Indeed, this is consistent with all that has happened on the ground and all we know about Oslo now after dozens of histories and memoirs have been published. Oslo was never intended to end the occupation, but to legitimize it and secure international financing for it. At no point did Israel slow, halt or begin to reverse its colonization of the West Bank with settlements, bypass roads and ultimately ghetto walls. The Palestinian Authority was simply a native administration designed to relieve the occupier of the burden of policing or providing for the Palestinians or granting them political rights and citizenship.
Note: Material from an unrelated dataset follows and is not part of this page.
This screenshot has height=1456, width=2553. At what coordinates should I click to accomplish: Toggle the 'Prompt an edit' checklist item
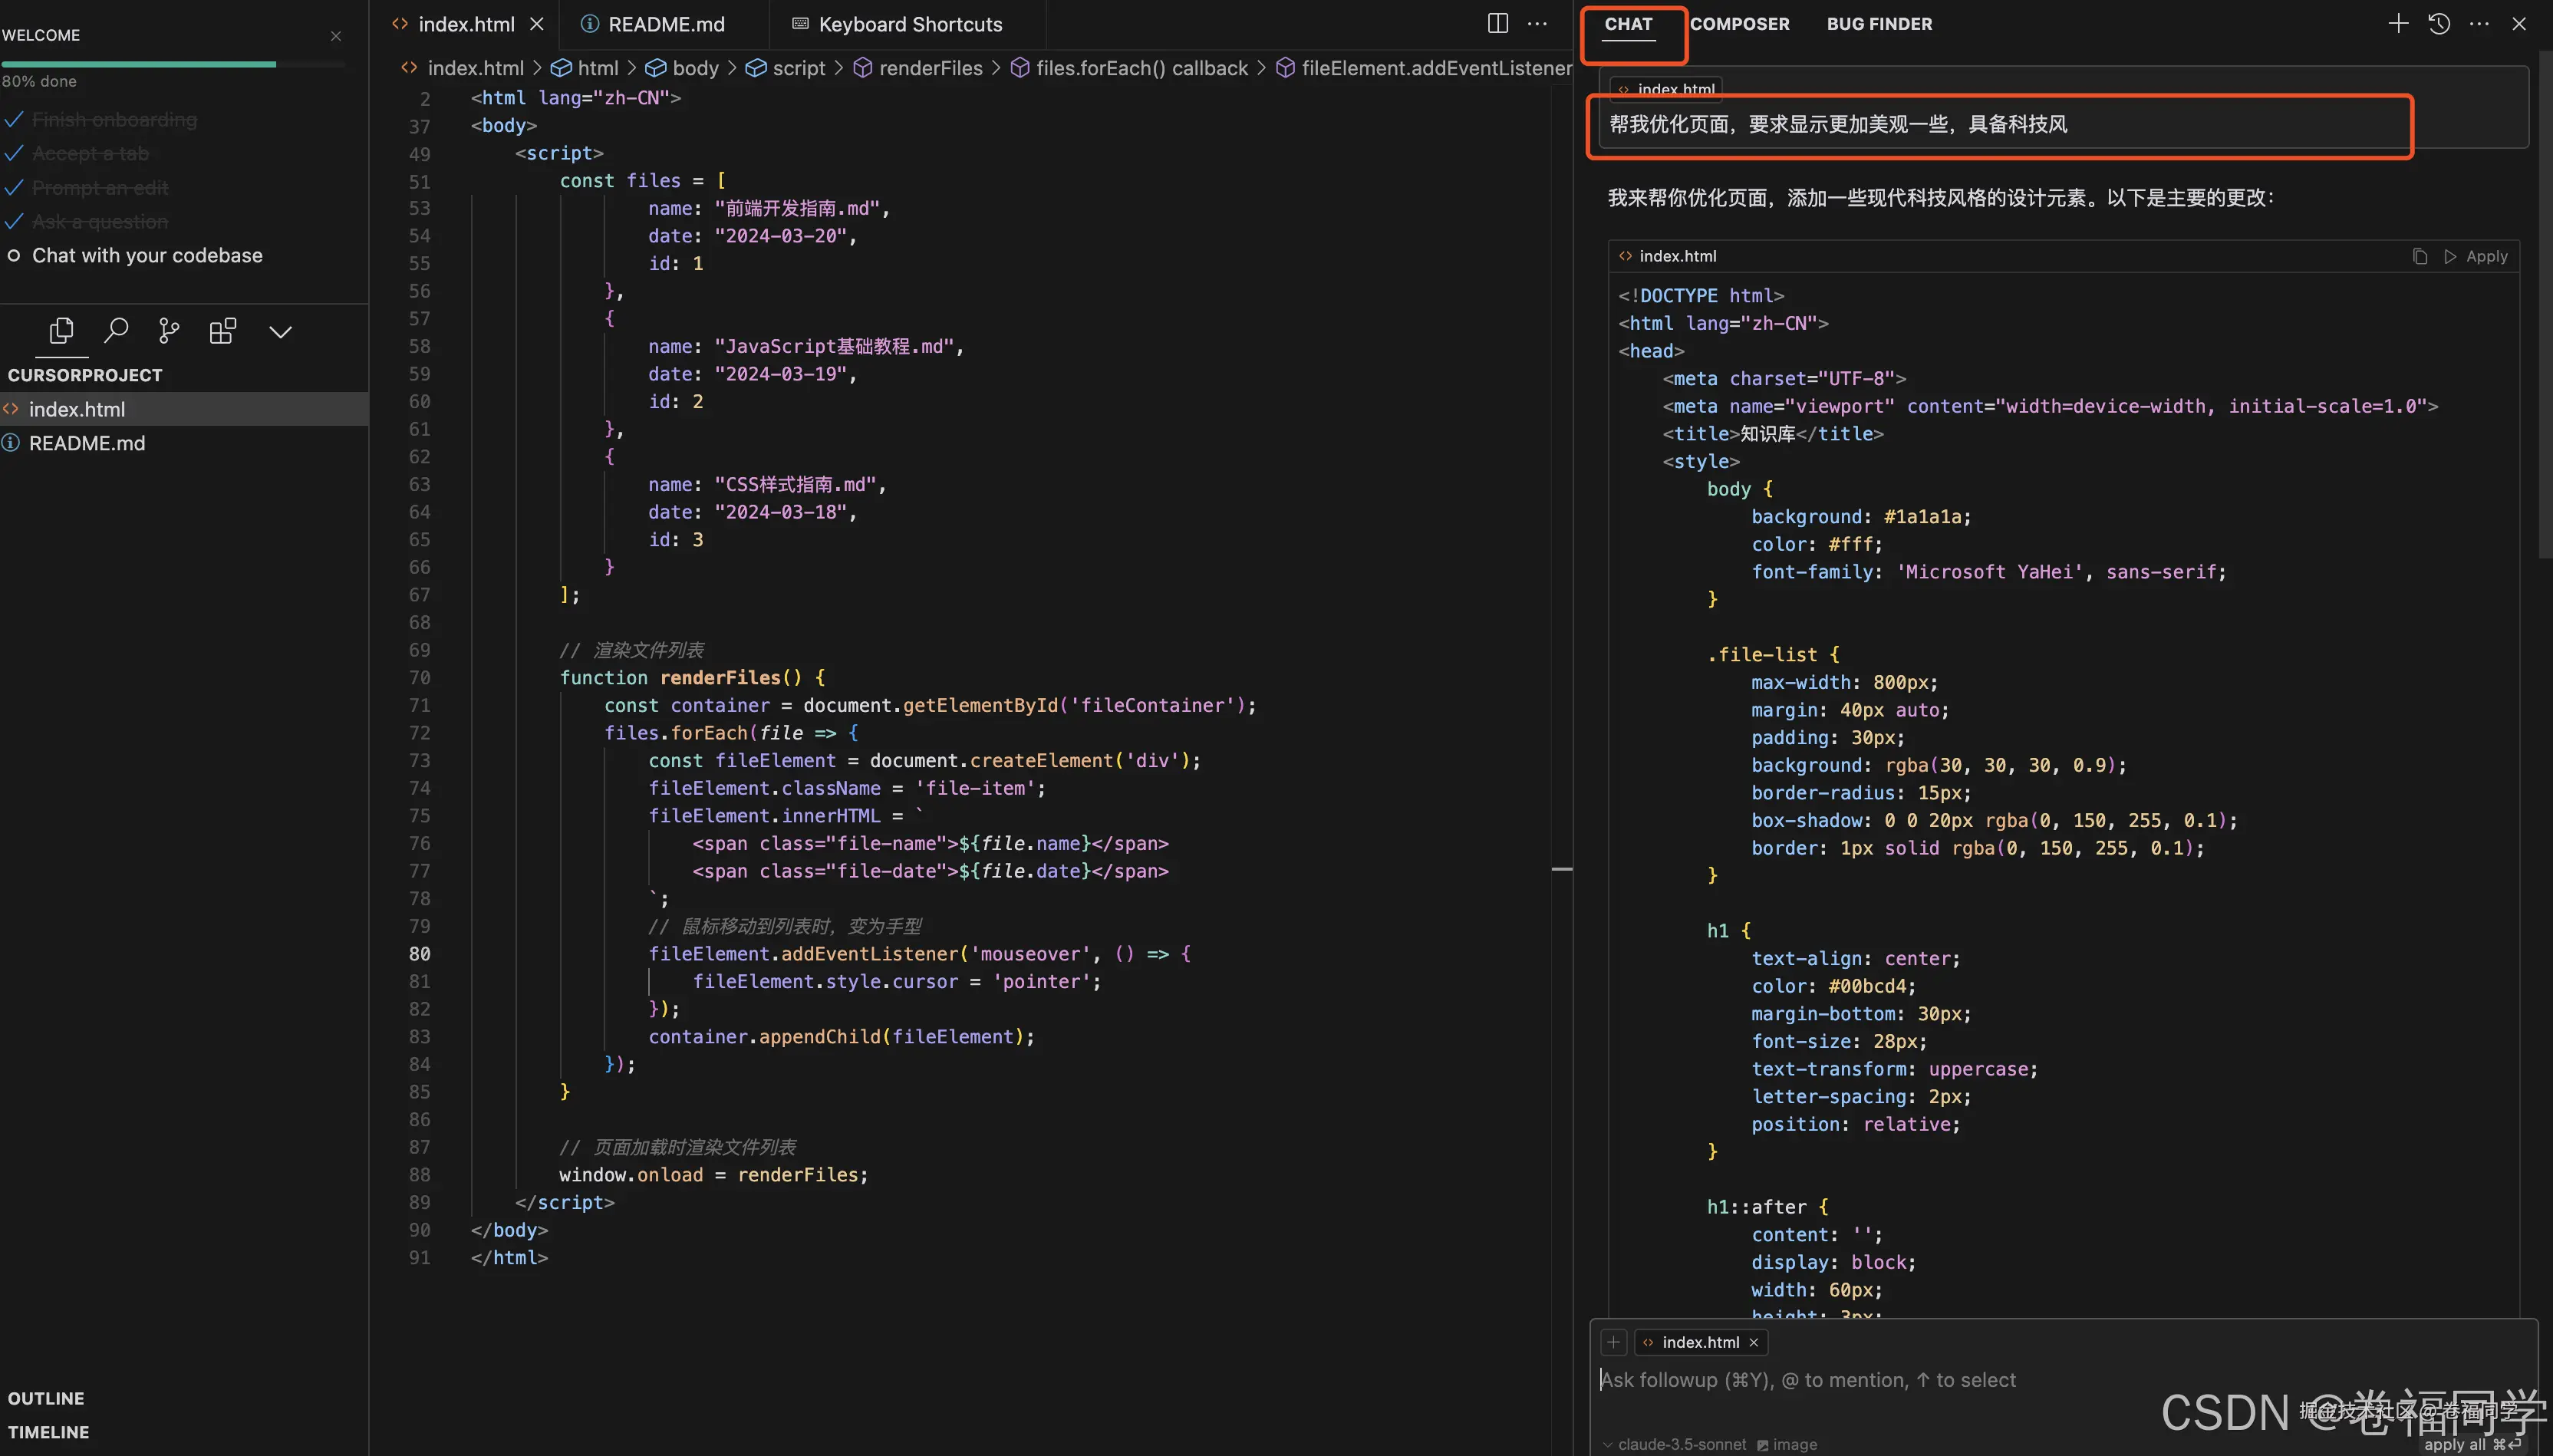100,188

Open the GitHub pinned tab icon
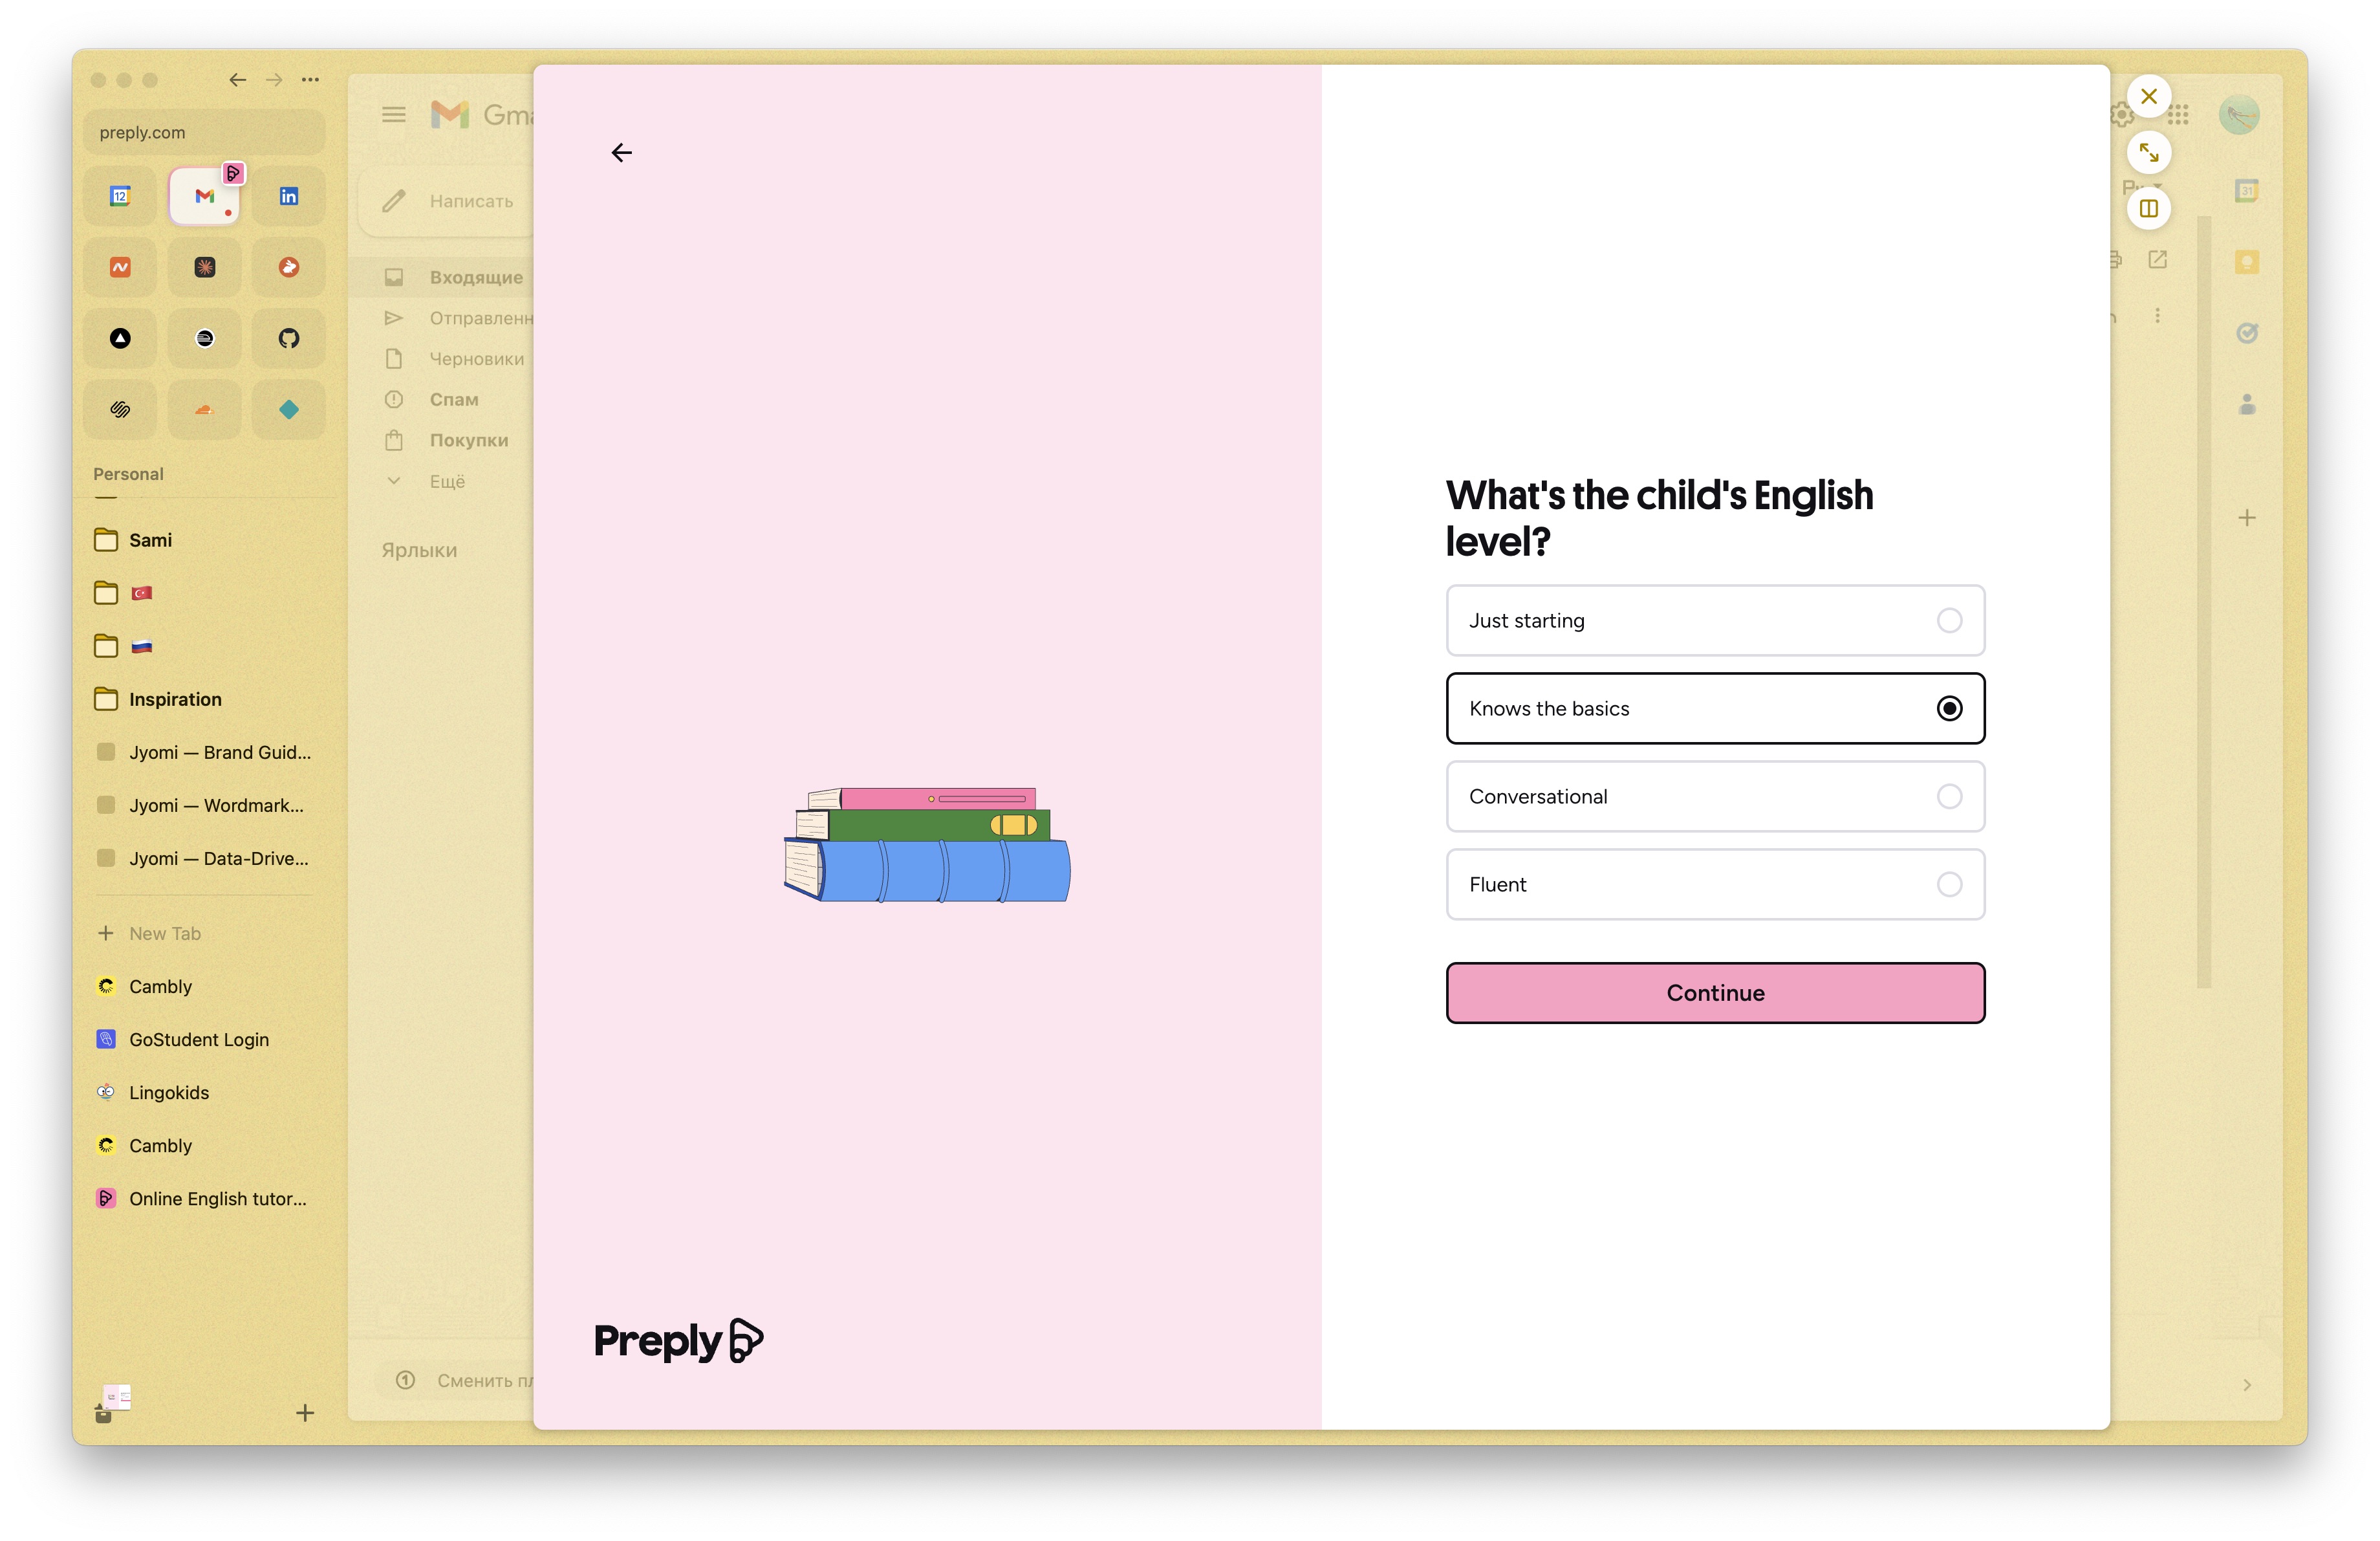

Rabin did the relatively easy things — signing symbolic agreements and adopting the persona of a transformed “man of peace” (as Sharon and Olmert did after him). Had Rabin lived, he, like his successors, would eventually have run into the reality that Israel’s plans could never meet minimal Palestinian requirements and confrontation would have been inevitable. Yet the convenient myth of Rabin lives on.

Obviously, the new myth will not be as significant. Olmert is not Rabin and Annapolis was not Oslo. While Rabin paid with his life for even appearing to challenge Israeli Jewish supremacy, Olmert is paying only with his job and his perks. On the other side, the Palestinian “partner” does not reach the mythical status of Yasser Arafat. So we have diminished myths for diminished characters and probably these myths will have a diminished life-span as the mythmakers struggle to hold back the tide of cruel reality that threatens to wash them away.

But there are other distractions to keep us busy. In the region it is the season for the regular ritual of watching US and Israeli elections to build hopes or disappointment based on who might fill the leadership seats. We have been doing this for decades without it ever advancing our causes or mitigating our political failures. Has the time not come to realize that we have to take our affairs into our own hands and have others watch our elections instead, and at last respect the results and the will of the people?

Hasan Abu Nimah is the former permanent representative of Jordan at the United Nations. This article first appeared in The Jordan Times and is reprinted with the author’s permission.